INTERIOR 部屋を整えて、心地よく住まうために。
暮らしの変革を提案するギャラリー。長野・御代田『SAMNICON』へ。June 22, 2026

ものを見るだけでない、考え方も受け取れる場所。
2023年にオープンした、長野・御代田に位置する『サムニコン』。ここをつくったのは、東京・蔵前でショップ『シュロ』を営んできた宇南山加子さんと、プロダクトデザイナーでパートナーの松岡智之さん。2019年に土地を入手してから、毎週末、東京から通いながら6年かけてつくった自宅と、隣接するインテリアギャラリーは、ただものを紹介するだけでない、彼女たちが実践している生活スタイルを伝える場所でもある。

きっかけは、12年前に訪れた北海道のある家。
「そこは家の中に小さな焼却炉があって、出たゴミを燃やした熱で三度のごはんを作り、さらに給湯までできるシステムを構築していたんです。それを見たとき、とても衝撃を受けました。ゴミを燃やすだけでごはんも食べられるし、お風呂も入れる。それができるなら、もっと他にもできることがあるのではないかと、自分たちでもエネルギーについてものすごく勉強しました」
そこから、10年後にはそれに近い生活をしたいと、自分たちにとって心地いいと思える土地を探し始め、ここ御代田に行き着いた。

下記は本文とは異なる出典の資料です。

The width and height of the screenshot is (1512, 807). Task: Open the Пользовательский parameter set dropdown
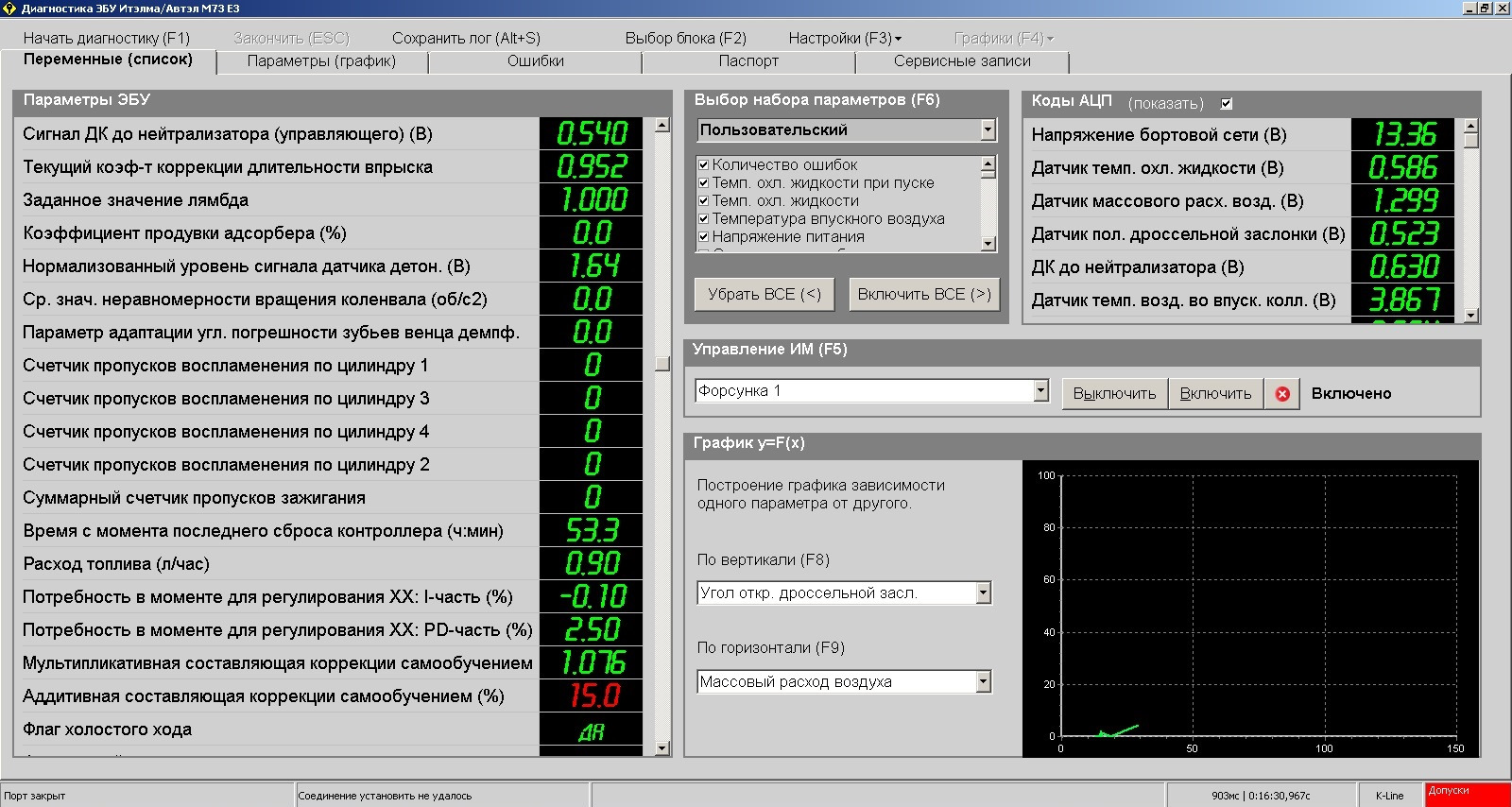(988, 129)
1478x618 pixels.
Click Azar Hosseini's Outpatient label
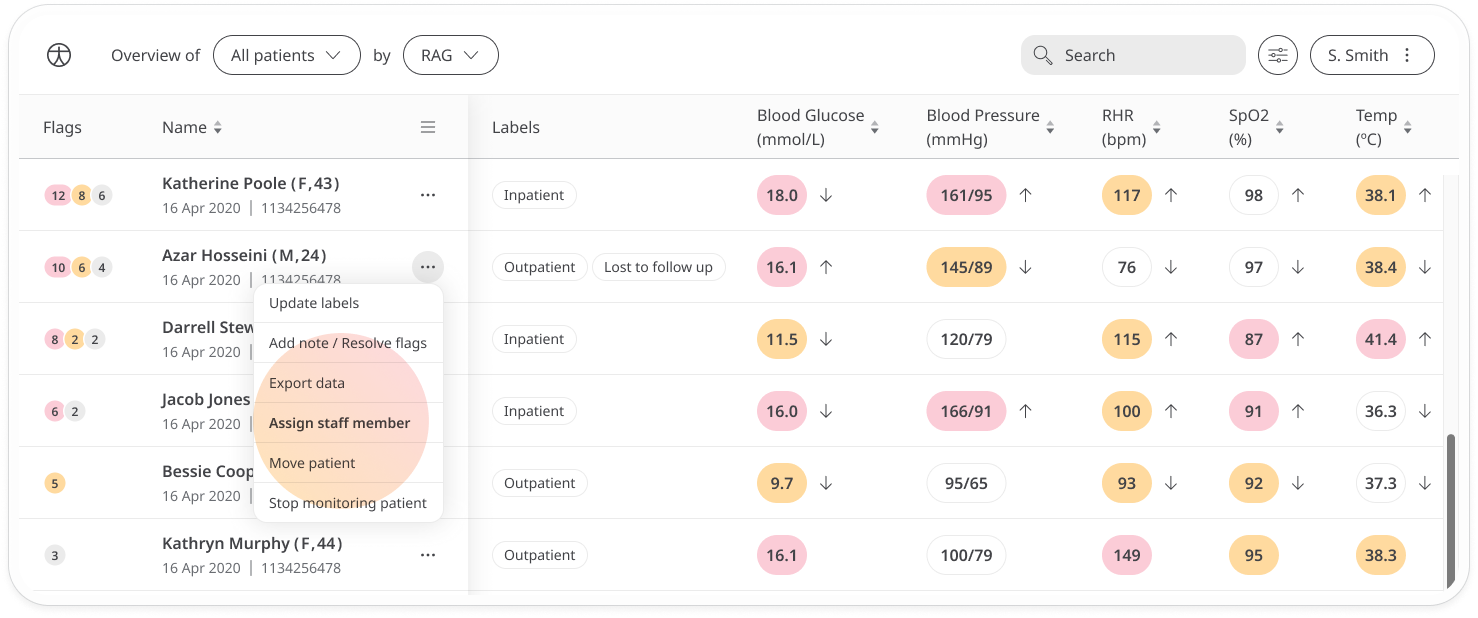(539, 267)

「川と海に近い、森の中、東京に近い、標高1000mと5つの条件を決めていました、それがすべてぴったりだったんです。長野なのですが、実は日本海まで車で1時間半と、海も遠くないんです」
そして、10年かけて勉強した小さいエネルギーでの暮らしを実現するための建物を設計。
「自給自足的な暮らしって追求すると縄文的だったり、ヒッピー的になったりする。でも、そうではない暮らしの仕方があるんじゃないかと思っていて、それをトライ&エラーしている感じです」
家具を中心に販売し、展示も行う。その上で、興味のある客には、過剰なエネルギーを使わない、自分たちの暮らしについての説明もする。ものとの出合いに加えて、根源的な暮らしとは何か、という問いを与えてくれるギャラリーだ。